RESULTS: A total of 71 patients with CKD were divided into two groups: 25 obese (BMI >30 kg/m2) and 46 non-obese. CTRP1 in plasma at baseline was higher in obese patients [median (interquartile range) 360 (148) versus 288 (188) ng/mL, P = 0.041]. No significant association was found between CTRP1 levels and CKD stage, presence of diabetes, aldosterone and renin levels, or blood pressure. Obese patients had higher systolic blood pressure (P = 0.018) and higher high-sensitivity C-reactive protein (P = 0.019) and uric acid (P = 0.003) levels, without significant differences in the percentage of diabetic patients or albuminuria. During a mean follow-up of 65 months, 14 patients had a renal event. Patients with CTRP1 in the lowest tertile had more renal events, both in the overall sample (log rank: 5.810, P = 0.016) and among obese patients (log rank: 5.405, P = 0.020). Higher CTRP1 levels were associated with slower renal progression (hazard ratio 0.992, 95% confidence interval 0.986-0.998; P = 0.001) in a model adjusted for obesity, aspirin, albuminuria and renal function.
CONCLUSIONS: CTRP1 levels are higher in obese than in non-obese patients with CKD. High CTRP1 levels may have a renal protective role since they were associated with slower kidney disease progression. Interventional studies are needed to explore this hypothesis.

INTRODUCTION

Obesity, the 21st century epidemic, is a systemic disease that carries a markedly increased risk for comorbidities such as type 2 diabetes mellitus (DM), hypertension, dyslipidaemia, cardiovascular disease and chronic kidney disease (CKD) [1-5]. In addition, obesity has been linked with CKD progression to end-stage renal disease [6, 7] although the mechanism of this last association is not completely understood. Although the indirect effects of obesity on the kidney are well known, mainly through the development of other risk factors for CKD such as DM and hypertension [7], the molecular mechanisms of the direct impact of obesity are still to be elucidated.

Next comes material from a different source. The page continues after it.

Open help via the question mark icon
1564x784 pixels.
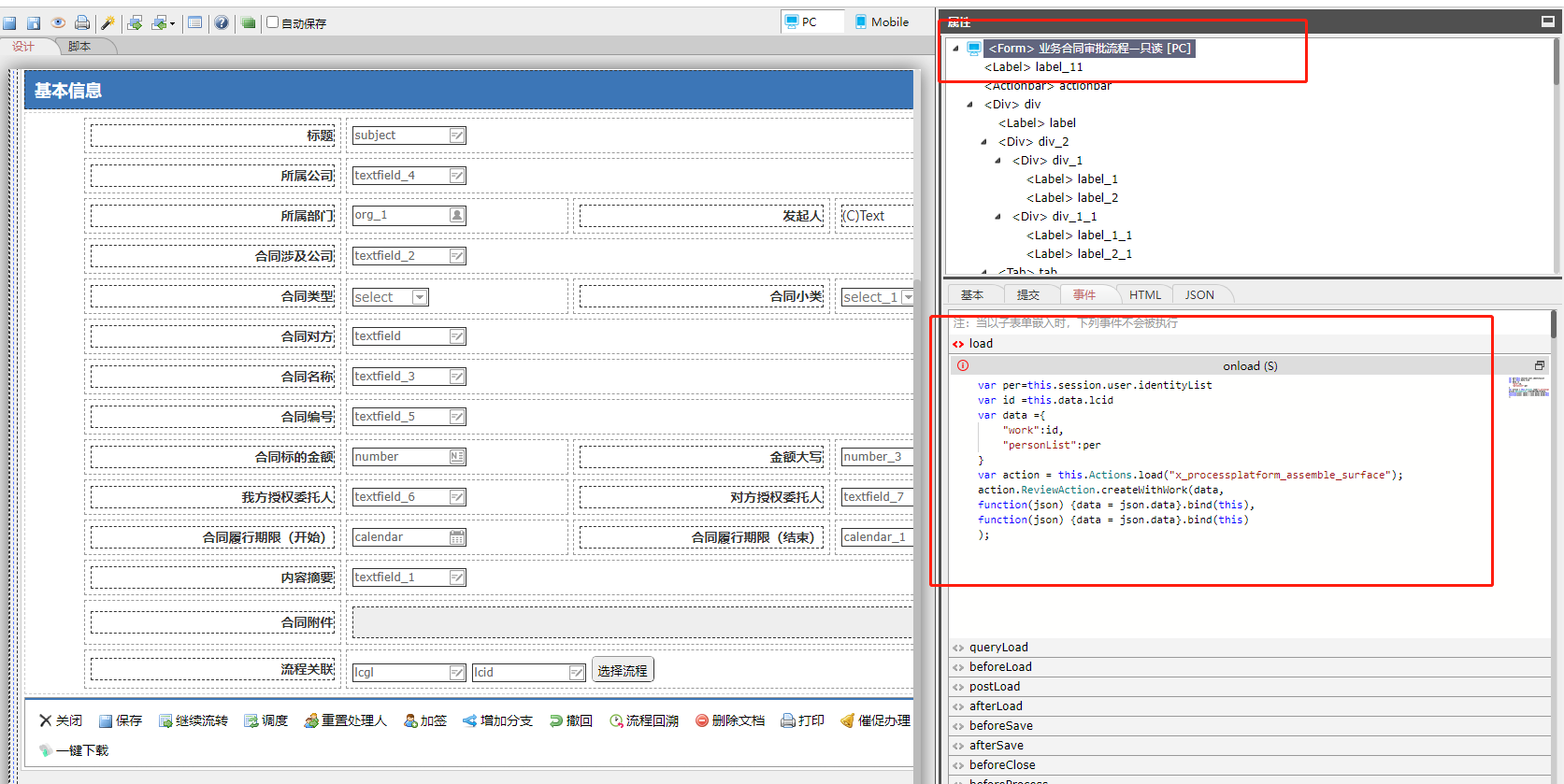click(x=222, y=22)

Adipose tissue is no longer believed to be a passive ‘energy storage’ tissue but a ‘living organ’ that secretes adipokines, proteins synthesized by adipocytes with many paracrine and endocrine functions. Complement C1q/tumour necrosis factor-related proteins (CTRPs) are a family of recently discovered adiponectin paralogues [8]. Within this family, CTRP1 has attracted the most interest. CTRP1 is a secreted glycoprotein adipokine composed of 281 amino acids. It is primarily expressed and secreted by the stromal-vascular cells and visceral adipose tissue and marginally by the zona glomerulosa of the adrenal cortex and vascular wall tissue [9]. Plasma CTRP1 levels exhibited in humans significant association with body mass index (BMI) [10], type 2 DM [11] and congestive heart failure [12] and is thought to play a role in several metabolic pathways. As CTRP1 enhances glucose uptake and insulin sensitivity [13], it has been proposed as a negative feedback regulator in DM. It may also be a link between obesity and hypertension since it enhances aldosterone secretion [9, 14].

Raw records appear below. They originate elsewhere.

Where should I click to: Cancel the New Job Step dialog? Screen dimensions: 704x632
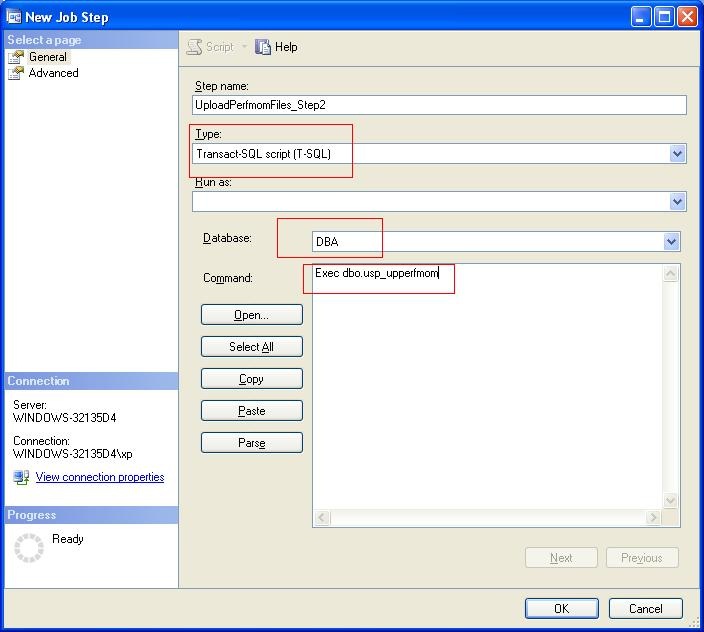pos(645,608)
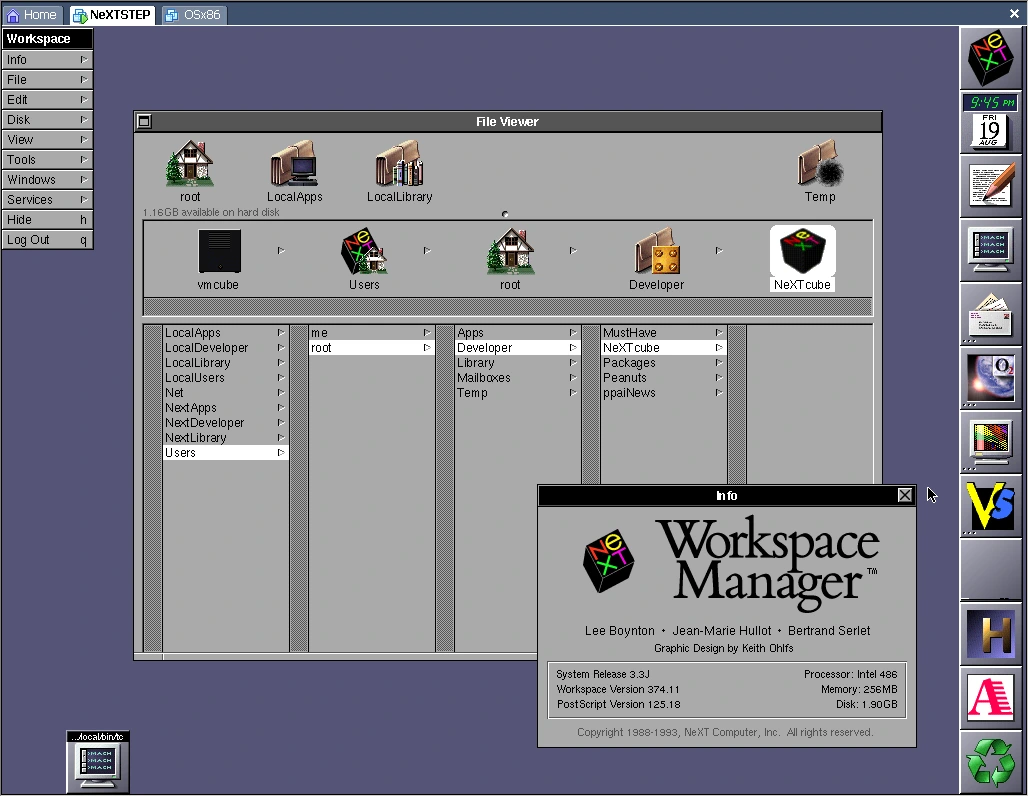Open the Edit text editor from the dock

991,185
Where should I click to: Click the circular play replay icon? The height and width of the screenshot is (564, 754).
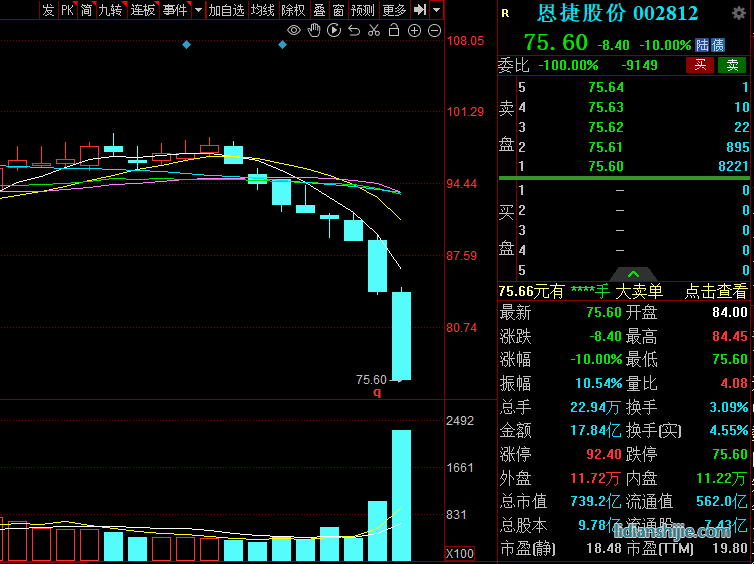(x=334, y=31)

Up to now, there are no reports of circulating CTRP1 levels in CKD patients, and no relationship has been described between this adipokine and renal disease progression. The aims of this study are to measure CTRP1 levels in CKD patients and to evaluate the relationship between obesity, CTRP1 and CKD progression.

MATERIALS AND METHODS

This is a prospective study enrolling patients without previous cardiovascular disease (CVD) who had Stage 3 or 4 CKD [estimated glomerular filtration rate (eGFR) between 60 and 15 mL/min/1.73 m2 of body surface area], according to the four-variable Modification of Diet in Renal Disease (MDRD4) equation, who participated in the the Effect of Aspirin in Primary Prevention of Cardiovascular Risk in Patients With Chronic Kidney Disease (AASER) study [clinical trial (ClinicalTrials.gov Identifier: NCT01709994)].

A total of 71 patients were included in the study: 18 Stage 3a (eGFR 45–59 mL/min/1.73 m2), 34 Stage 3b (eGFR 30–44 mL/min/1.73 m2) and 19 Stage 4 (15–29 mL/min/1.73 m2). A total of 22 patients were diabetic: 7 were obese and 15 non-obese. Inclusion and exclusion criteria are detailed in Supplementary data, Appendix A.

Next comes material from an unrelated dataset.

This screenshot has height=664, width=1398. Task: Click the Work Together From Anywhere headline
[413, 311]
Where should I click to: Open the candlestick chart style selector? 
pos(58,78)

Visits were performed every 6 months, and the following data were collected in all participants (at every visit):

anthropometric/clinical data: age, gender, height, weight, BMI, systolic and diastolic blood pressure, and heart rate;

medical history including data on DM and cardiovascular risk factors such as dyslipidaemia and hypertension;

concomitant medication: renin–angiotensin system blockers, statins and allopurinol. The dosage of antihypertensive drugs, lipid-lowering and uric acid lowering agents was adjusted following the Kidney Disease: Improving Global Outcomes guidelines. Changes in the dosage or choice of drug were not recorded during the follow-up; and

laboratory data: serum creatinine, haemoglobin, lipid parameters, sodium, potassium, serum fibrinogen, erythrocyte sedimentation rate, white cell count and high-sensitivity C-reactive protein (hsCRP) were assessed using standard laboratory methods. In first-morning urine sample, albumin/creatinine ratio (ACR) was measured, and in 24-h urine samples, albuminuria, sodium and potassium.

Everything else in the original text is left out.